The lab you work in has discovered a previously unidentified extracellular signal molecule called QGF, a 75,000-dalton protein. You add purified QGF to different types of cells to determine its effect on these cells. When you add QGF to heart muscle cells, you observe an increase in cell contraction. When you add it to fibroblasts, they undergo cell division. When you add it to nerve cells, they die. When you add it to glial cells, you do not see any effect on cell division or survival.

A. How can the same signaling molecule cause such diverse affects? Why do the glial cells not respond at all?

B. Devise a signaling pathway that QGF could use to increase contractions in in the heart. (Hint: Ca2 + is very important for muscle contraction)

C. Devise a signaling pathway that QGF could use to lead to apoptosis of nerve cells.

D. Devise a signaling pathway that QGF could use to induce cell division in the fibroblasts?

A - It is because said molecule presents binding to different receptors and in the case of glia cells it does not present an answer because they do not have a specific receptor for said molecule.

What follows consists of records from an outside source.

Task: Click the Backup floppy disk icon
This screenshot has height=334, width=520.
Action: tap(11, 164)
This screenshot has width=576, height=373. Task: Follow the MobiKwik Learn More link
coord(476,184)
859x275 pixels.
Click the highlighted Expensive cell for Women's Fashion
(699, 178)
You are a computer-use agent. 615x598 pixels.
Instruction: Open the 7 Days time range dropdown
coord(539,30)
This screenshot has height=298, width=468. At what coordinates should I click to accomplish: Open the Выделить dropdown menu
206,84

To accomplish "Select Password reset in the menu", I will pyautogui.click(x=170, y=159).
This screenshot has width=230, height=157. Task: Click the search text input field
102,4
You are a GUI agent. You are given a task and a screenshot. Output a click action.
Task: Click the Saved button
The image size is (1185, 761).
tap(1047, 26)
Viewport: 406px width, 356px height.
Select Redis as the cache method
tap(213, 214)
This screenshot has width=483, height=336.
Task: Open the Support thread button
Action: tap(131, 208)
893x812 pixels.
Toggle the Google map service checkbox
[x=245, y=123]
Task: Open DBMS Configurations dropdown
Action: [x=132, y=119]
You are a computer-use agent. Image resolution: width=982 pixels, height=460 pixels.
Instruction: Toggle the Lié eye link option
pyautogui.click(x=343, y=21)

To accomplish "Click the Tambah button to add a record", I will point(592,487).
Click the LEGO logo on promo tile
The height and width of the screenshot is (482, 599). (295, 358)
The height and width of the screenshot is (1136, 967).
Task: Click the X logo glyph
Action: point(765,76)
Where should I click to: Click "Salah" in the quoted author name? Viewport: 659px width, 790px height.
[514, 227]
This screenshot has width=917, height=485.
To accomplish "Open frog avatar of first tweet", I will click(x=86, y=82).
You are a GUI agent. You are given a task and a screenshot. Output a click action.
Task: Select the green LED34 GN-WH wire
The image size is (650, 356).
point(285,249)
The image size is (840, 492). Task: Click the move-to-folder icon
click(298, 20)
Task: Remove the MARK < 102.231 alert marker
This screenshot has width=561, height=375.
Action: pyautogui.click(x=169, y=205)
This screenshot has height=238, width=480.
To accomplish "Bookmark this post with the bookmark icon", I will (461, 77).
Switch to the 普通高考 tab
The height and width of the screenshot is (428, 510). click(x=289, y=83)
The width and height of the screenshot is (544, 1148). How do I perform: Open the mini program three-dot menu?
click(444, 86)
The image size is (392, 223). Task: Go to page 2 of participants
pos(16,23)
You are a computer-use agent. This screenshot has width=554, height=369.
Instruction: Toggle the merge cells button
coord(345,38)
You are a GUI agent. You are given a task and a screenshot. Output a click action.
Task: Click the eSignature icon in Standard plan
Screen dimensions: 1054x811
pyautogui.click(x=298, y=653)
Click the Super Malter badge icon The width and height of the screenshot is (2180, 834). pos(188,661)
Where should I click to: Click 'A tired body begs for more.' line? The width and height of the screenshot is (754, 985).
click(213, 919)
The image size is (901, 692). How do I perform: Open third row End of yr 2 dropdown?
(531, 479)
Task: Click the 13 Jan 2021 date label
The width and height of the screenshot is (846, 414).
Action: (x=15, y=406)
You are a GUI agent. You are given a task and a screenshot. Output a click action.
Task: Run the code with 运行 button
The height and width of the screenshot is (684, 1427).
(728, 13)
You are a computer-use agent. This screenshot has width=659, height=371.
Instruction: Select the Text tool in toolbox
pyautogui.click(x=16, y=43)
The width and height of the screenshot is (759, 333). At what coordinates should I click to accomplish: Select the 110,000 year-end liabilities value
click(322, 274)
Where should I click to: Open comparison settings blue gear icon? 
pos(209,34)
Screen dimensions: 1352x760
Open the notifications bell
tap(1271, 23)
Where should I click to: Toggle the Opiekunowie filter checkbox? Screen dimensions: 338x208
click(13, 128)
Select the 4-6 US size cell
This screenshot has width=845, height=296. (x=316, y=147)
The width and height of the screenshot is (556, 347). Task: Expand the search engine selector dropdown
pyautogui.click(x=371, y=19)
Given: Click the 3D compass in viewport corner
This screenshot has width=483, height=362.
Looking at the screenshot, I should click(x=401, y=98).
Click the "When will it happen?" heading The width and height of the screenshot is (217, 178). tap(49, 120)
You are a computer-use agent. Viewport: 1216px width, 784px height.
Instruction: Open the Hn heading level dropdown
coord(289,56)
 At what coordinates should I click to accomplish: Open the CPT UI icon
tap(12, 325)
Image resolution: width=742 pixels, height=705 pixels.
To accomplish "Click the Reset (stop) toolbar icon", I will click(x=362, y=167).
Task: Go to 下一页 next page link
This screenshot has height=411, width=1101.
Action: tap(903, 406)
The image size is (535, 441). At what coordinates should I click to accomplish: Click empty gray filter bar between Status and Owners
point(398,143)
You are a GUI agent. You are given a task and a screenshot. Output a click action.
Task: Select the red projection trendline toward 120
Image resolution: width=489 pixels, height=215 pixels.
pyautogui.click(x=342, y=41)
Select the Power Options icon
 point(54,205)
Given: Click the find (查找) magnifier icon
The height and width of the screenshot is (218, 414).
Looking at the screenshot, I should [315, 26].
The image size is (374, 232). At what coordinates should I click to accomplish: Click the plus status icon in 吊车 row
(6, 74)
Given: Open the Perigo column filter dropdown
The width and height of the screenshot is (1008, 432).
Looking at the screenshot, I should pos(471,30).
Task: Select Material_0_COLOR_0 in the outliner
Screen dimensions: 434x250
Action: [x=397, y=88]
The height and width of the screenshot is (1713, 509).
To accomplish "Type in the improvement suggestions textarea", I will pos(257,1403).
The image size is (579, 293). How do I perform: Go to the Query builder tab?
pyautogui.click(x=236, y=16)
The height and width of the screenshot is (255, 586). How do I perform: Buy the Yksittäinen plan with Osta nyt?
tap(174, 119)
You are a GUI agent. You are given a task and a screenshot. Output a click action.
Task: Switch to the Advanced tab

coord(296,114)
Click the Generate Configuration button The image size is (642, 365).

b-in the case of muscle, this molecule could bind to calcium channels or to the REL itself, generating the opening of said channels or the release of calcium found in REL. In this way, by increasing the intracellular concentration of calcium, it activates the actin head, causing the topoisomerase to move and promoting binding with myosin. Once the activated actin will perform a "rowing" movement to generate the drag of the myosin and the union of the Z lines.

c-In the process of neuronal apoptosis, the cell itself generates biochemical signals (either by positive induction in which the receptors and receptors of the membrane bind to certain substances, or by negative or mitochondrial induction in which the ability to suppress certain substances is lost. substances that would generate the activity of apoptotic enzymes) that cause them to condense and alter the cytoplasm, the cell membrane, the cell nucleus to collapse and DNA to fragment. Finally, the microglial cells end up phagocytizing and eliminating the remains of the dead neurons, so that they do not generate interference for the normative functioning of the brain.

d - This molecule could fulfill a path similar or similar to that of growth factors, that is how they are associated with heparan sulfate of the extracellular matrix, which serves as a warehouse for inactive factors. FCFs contribute to different types of responses, such as wound healing, hematopoiesis, angiogenesis, or embryonic development

Explanation:

Regarding the explanation, it is important to keep in mind that this molecule can play a role both in the nervous system and in other organs, that is why in case it is sought that it does not have this apoptotic effect on neurons, some coarse, macro compound that allows the blood-brain barrier to not allow passage.